Some fear that the current recession might be the
longest at least since the 1981-82 recession, which lasted for 16 months.
As recession fears have become a reality in the
United States, other economies from Europe to Asia have fallen victim to the
financial crisis.
In the third quarter, Swedish economy contracted a
0.1-percent growth for two consecutive quarters, meaning that it has stepped
into recession together with other EU members like Ireland, Italy and Germany.
Japan slipped deeper into recession with factory
output tumbling 3.1 percent and consumer spending dropping 3.8 percent in
October.
In India, a rising economic powerhouse, the economic
growth slowed by 0.3 percent in the third quarter from 7.9 percent in the
second.
On November 6, the International Monetary Fund(IMF)
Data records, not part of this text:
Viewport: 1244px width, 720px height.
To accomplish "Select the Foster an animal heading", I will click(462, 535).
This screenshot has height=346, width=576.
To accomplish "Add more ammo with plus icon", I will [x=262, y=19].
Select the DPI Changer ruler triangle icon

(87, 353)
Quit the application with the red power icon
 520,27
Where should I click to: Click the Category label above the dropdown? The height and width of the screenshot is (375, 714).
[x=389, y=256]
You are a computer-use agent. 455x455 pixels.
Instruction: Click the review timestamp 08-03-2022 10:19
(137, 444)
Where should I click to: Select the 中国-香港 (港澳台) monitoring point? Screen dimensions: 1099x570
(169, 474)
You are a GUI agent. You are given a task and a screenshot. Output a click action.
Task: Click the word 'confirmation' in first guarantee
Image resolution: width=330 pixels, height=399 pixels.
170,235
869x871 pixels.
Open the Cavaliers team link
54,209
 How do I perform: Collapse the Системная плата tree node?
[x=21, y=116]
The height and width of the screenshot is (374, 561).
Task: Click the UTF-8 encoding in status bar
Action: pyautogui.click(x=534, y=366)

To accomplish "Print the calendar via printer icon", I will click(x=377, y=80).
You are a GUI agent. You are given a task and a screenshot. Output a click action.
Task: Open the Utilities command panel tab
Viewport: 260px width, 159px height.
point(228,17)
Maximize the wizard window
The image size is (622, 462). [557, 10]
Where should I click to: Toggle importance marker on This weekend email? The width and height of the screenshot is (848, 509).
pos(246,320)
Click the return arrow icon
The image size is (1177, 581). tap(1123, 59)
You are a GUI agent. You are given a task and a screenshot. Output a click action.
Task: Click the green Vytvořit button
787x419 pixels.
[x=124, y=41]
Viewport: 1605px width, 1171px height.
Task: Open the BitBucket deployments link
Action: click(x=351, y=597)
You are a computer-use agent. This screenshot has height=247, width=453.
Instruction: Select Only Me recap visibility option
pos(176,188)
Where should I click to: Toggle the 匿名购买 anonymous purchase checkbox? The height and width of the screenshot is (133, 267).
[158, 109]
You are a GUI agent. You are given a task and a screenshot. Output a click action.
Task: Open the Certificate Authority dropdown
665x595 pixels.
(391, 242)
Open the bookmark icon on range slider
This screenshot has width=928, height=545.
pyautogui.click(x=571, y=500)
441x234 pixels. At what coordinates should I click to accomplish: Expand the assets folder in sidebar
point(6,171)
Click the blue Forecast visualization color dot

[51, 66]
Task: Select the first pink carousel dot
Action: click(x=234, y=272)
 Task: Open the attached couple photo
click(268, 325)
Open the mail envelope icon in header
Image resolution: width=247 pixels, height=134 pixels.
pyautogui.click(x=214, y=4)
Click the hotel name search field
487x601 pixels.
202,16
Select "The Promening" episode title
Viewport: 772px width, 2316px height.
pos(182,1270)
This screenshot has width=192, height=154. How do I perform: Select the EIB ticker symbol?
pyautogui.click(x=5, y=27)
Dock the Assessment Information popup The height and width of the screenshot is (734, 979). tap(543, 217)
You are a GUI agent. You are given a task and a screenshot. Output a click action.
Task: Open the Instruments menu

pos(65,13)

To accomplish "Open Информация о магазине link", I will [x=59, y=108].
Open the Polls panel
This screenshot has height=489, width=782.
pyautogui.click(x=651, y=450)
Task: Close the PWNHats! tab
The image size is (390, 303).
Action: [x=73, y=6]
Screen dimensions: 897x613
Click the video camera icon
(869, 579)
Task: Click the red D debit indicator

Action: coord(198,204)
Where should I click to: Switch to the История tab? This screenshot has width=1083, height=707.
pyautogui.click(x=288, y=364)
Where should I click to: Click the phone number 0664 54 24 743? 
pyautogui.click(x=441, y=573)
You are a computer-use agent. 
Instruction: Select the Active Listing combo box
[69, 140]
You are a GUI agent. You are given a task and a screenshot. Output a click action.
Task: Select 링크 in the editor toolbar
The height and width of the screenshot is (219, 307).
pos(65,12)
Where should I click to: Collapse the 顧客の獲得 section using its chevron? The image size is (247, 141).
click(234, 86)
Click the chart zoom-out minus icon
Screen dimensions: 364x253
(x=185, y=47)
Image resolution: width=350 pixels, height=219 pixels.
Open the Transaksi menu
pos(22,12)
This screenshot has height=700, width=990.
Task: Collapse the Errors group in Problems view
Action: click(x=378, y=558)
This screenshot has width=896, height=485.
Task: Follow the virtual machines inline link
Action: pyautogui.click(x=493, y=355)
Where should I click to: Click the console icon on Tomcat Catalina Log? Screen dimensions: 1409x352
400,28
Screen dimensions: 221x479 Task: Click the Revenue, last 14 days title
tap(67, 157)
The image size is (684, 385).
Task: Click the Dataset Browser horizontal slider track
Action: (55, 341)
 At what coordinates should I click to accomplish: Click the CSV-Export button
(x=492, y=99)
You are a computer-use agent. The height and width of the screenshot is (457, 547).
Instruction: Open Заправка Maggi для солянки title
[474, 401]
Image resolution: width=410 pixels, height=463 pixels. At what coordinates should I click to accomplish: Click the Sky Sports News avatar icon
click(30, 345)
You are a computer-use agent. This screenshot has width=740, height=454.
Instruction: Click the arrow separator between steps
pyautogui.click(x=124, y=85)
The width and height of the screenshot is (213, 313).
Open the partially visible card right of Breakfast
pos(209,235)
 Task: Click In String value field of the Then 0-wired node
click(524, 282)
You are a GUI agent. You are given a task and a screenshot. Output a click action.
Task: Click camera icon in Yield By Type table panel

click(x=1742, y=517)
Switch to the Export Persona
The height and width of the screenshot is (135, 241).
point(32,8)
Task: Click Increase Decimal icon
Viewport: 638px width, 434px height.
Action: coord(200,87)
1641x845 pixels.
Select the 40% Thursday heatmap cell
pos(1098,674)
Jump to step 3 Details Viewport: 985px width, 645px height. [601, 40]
revised its world economic growth projections downward, saying "global activity
is slowing quickly."
According to the IMF, the world economy will grow
just over 2 percent in 2009, down by 0.75 percent from its projections made in
October.
The downturn will be led by developed economies,
which as a whole will contract 0.3 percent on a full-year basis next year, the
first such fall since World War II. The U.S. economy is projected to drop 0.7
percent in 2009.
Developing countries, being at the mercy of a crisis
not of their making, will see much slower economic growth next year.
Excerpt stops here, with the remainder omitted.